Firstly, I have been there, my DS was only 3 on the first christmas after we seperated, and it isn't easy but it will be fine :-) and you'll find a way through.
My DS and I stayed with my parents over xmas so I had plenty to keep us distracted - is this something you could do, with friends or family?
I admire the way you still have enough of a friendship with your ex to contemplate inviting him over, my exH and I had a messy divorce.
DS is now 7 and this is the second time that he has been with my exH on Xmas Eve (6pm) - Xmas Day (4pm).
The first time DS was 4 and we did Christmas Day on Xmas Eve in our house which in hindsight was selfish on my part as my DS could have got very confused but luckily he was still young enough to not notice.
The last two years he's been with me and my DP until 4pm Xmas Day til 6pm Boxing Day - my ExH decision to fit in with his new family's routine etc.
I'm still deciding what to do this year as Christmas is very important to me and my DS has openly said to us that he wants to be at home, not at his Dad's but I know it will be a nightmare trying to explain this to his Dad without him flying off the handle.
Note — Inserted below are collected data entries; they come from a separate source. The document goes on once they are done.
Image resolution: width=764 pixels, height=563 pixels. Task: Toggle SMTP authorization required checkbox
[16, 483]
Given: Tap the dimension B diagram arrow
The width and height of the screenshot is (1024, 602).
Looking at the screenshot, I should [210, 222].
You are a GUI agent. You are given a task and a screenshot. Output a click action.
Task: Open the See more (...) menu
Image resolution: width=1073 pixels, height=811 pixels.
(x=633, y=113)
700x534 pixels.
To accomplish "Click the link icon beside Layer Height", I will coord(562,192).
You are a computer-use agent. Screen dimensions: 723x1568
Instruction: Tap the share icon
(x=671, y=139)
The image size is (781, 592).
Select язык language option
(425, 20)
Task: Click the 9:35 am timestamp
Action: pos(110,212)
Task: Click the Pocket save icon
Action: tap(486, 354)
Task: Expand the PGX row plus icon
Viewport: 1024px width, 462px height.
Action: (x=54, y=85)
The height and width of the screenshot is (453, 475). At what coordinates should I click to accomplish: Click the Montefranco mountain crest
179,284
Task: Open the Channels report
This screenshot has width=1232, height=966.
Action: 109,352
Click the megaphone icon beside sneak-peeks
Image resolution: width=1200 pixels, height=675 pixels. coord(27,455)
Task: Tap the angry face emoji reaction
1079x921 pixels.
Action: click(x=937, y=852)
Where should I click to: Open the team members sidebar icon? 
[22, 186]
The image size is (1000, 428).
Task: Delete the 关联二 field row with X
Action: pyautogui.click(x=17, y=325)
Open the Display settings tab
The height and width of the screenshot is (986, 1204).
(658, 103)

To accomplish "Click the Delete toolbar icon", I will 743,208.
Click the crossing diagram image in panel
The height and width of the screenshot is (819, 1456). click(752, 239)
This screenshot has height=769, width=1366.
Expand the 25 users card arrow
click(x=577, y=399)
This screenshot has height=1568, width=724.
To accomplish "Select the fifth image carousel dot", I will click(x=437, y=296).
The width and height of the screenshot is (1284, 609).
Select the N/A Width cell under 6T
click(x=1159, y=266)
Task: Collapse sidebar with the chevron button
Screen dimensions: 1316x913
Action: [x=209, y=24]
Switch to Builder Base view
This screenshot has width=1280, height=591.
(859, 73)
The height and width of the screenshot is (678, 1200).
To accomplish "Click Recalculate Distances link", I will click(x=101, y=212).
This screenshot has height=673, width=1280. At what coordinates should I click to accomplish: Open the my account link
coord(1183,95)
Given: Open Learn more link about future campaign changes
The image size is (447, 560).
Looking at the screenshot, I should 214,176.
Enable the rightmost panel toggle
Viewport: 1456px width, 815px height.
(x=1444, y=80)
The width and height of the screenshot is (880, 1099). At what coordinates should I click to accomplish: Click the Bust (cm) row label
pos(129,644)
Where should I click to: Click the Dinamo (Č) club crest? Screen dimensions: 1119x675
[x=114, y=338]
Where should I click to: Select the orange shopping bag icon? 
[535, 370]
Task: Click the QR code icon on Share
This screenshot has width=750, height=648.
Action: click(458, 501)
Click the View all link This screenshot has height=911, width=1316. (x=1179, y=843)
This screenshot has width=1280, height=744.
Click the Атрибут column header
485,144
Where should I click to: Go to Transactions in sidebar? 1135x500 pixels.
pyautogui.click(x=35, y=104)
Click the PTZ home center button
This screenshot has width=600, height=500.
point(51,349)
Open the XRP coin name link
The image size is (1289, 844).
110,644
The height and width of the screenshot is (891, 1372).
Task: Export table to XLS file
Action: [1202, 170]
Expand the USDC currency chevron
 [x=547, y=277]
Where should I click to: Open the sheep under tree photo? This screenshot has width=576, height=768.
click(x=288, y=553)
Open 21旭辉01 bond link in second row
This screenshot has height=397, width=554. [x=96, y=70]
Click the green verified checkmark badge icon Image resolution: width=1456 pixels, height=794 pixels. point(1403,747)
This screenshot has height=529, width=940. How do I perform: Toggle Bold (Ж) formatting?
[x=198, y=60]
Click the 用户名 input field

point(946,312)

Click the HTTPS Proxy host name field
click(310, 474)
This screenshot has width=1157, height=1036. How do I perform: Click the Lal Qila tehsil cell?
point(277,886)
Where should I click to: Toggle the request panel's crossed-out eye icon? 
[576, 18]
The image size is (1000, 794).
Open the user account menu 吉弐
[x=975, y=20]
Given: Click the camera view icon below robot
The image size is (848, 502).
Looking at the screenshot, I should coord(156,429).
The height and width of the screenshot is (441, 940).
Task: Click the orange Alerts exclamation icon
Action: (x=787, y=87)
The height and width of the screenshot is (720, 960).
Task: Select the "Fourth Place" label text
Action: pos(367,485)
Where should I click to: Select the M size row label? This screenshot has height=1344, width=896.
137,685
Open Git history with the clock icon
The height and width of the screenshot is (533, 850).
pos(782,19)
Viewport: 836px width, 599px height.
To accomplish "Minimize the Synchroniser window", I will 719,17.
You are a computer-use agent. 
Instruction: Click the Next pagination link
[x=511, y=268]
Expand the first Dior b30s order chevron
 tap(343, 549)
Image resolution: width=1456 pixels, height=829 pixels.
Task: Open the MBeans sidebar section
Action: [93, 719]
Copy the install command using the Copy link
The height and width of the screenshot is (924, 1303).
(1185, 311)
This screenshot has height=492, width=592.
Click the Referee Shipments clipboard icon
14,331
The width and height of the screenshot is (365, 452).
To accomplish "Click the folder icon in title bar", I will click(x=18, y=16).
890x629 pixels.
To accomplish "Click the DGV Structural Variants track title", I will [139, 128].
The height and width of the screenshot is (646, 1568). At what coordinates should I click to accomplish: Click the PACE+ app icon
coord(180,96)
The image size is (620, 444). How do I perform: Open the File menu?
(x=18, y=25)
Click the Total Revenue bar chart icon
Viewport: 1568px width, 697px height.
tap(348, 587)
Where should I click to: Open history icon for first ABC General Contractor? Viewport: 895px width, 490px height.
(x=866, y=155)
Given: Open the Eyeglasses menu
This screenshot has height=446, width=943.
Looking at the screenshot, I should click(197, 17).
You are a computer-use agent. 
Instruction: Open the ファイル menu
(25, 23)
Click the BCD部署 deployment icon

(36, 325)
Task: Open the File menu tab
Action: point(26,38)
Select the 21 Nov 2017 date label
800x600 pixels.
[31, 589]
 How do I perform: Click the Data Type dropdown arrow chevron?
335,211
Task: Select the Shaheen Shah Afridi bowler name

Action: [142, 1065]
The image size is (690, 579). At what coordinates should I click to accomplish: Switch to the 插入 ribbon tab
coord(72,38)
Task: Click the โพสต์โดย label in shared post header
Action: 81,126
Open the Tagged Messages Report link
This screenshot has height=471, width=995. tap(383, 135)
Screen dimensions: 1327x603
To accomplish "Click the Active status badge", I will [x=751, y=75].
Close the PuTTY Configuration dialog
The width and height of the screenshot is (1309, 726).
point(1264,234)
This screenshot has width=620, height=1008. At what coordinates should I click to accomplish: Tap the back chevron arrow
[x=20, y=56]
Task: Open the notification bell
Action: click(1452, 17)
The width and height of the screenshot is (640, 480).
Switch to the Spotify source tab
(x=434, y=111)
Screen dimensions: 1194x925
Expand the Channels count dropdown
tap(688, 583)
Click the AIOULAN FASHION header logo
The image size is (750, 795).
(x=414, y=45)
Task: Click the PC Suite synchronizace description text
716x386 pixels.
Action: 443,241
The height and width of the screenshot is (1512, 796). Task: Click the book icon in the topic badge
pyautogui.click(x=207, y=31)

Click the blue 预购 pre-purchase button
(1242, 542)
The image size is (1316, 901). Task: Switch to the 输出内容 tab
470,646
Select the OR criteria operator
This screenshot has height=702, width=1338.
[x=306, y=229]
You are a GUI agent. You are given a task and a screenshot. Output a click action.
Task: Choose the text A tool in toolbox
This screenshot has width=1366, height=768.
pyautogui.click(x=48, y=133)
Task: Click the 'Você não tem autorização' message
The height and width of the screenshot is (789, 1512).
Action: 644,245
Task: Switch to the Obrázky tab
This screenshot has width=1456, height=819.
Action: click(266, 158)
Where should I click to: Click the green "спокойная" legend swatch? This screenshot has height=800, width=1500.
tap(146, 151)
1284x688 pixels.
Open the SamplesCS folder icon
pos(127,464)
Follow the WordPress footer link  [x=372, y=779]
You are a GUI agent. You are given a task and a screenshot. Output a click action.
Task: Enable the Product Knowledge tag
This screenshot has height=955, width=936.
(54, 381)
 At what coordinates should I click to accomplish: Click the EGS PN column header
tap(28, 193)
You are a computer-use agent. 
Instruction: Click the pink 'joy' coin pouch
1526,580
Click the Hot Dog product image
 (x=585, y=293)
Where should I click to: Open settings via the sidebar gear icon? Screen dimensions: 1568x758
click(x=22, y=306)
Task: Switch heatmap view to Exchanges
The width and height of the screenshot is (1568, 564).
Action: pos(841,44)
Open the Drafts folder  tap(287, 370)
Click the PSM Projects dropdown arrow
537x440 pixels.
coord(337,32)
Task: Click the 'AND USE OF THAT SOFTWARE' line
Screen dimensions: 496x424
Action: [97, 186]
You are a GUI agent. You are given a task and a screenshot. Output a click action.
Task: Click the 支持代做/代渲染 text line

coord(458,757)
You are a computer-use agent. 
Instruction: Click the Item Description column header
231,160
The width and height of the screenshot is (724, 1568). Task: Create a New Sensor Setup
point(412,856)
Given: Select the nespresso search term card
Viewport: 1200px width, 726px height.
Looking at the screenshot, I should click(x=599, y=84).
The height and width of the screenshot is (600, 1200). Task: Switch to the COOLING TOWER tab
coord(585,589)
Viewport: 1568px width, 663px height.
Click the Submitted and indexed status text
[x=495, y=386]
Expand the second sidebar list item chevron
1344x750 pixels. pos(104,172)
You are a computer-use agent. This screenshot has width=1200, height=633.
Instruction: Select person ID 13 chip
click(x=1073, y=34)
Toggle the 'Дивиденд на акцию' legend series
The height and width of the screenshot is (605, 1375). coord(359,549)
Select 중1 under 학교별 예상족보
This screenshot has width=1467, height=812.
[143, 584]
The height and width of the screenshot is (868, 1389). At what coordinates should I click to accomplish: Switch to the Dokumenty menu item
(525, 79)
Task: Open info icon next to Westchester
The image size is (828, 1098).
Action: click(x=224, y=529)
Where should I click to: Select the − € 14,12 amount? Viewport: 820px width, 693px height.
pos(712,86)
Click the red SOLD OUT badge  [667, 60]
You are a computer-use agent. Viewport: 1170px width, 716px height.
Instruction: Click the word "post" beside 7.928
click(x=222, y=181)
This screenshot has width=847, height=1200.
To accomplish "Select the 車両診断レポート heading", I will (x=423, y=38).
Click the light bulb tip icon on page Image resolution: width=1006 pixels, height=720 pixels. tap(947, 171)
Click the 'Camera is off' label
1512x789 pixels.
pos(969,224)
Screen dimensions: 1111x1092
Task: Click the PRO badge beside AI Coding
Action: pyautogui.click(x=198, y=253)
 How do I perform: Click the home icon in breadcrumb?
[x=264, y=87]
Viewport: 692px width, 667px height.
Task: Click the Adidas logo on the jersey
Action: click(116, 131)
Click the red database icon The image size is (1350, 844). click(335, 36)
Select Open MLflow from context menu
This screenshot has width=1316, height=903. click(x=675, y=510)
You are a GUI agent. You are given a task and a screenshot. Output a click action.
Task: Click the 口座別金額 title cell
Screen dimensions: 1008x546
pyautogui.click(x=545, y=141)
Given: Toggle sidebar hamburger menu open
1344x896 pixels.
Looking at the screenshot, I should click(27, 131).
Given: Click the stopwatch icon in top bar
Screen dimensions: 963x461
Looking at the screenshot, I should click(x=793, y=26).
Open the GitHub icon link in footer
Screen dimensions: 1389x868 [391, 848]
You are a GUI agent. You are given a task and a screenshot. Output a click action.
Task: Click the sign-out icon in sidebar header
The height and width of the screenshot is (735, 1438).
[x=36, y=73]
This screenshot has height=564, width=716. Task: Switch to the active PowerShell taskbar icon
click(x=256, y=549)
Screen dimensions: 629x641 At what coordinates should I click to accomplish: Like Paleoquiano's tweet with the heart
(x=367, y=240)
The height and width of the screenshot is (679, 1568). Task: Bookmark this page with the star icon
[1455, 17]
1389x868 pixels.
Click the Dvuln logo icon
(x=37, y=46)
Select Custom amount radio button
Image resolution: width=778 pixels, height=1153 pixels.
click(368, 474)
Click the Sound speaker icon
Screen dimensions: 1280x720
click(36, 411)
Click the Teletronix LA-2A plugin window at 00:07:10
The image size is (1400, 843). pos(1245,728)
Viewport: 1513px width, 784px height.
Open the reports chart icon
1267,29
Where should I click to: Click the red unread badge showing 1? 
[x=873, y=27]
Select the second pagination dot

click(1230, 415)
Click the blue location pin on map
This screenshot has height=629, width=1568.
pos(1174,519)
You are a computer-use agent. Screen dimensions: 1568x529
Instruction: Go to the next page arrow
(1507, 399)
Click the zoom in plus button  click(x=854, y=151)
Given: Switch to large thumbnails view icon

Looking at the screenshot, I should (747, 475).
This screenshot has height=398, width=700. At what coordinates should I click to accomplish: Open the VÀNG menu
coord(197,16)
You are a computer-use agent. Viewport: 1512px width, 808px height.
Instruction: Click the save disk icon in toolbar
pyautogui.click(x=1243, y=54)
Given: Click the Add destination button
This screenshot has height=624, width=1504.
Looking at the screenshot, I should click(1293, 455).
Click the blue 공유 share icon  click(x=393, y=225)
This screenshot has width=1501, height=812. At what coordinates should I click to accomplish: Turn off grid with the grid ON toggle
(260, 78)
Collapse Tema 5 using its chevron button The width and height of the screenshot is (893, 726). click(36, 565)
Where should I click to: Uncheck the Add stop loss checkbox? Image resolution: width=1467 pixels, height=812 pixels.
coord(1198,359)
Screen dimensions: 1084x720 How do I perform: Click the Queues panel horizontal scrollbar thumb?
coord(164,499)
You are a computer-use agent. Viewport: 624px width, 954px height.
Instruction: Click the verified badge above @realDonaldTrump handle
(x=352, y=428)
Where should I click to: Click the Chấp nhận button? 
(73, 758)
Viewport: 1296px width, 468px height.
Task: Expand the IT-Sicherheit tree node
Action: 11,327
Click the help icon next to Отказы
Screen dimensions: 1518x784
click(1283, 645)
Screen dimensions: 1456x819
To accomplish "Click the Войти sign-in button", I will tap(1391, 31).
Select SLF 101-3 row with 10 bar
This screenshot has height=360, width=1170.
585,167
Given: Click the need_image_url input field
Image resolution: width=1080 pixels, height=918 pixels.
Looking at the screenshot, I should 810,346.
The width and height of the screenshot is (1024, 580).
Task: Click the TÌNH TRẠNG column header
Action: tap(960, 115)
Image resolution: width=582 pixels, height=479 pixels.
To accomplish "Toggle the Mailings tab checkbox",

One to deal with in two years me thinks.
Anyway, I agree with the other poster that you should think carefully about how your decisions for this year could affect next year when both of your circumstances may be very different i.e. you could have another partner and possibly other children in the mix which would make sharing time at christmas together difficult.
I have explained to my DS that Santa knows that he won't be at his normal home on Christmas Day so he makes another special delivery on Christmas night for all those children with two sets of parents and that we will have christmas a day later this year.
I try to think of it that my DS has two Christmas Day's which must be every child's dream!
We do lots of special things on Xmas Eve and I don't want to not do them this year so we will just postpone them for 24 hours.
I get myself in such a tiz about it all but I have to remind myself that it is just a date on the calendar and it doesn't matter when you decide to do those special things, just that you do them.
Your DS will be happy no matter what. And there's always mulled wine to carry you though lol!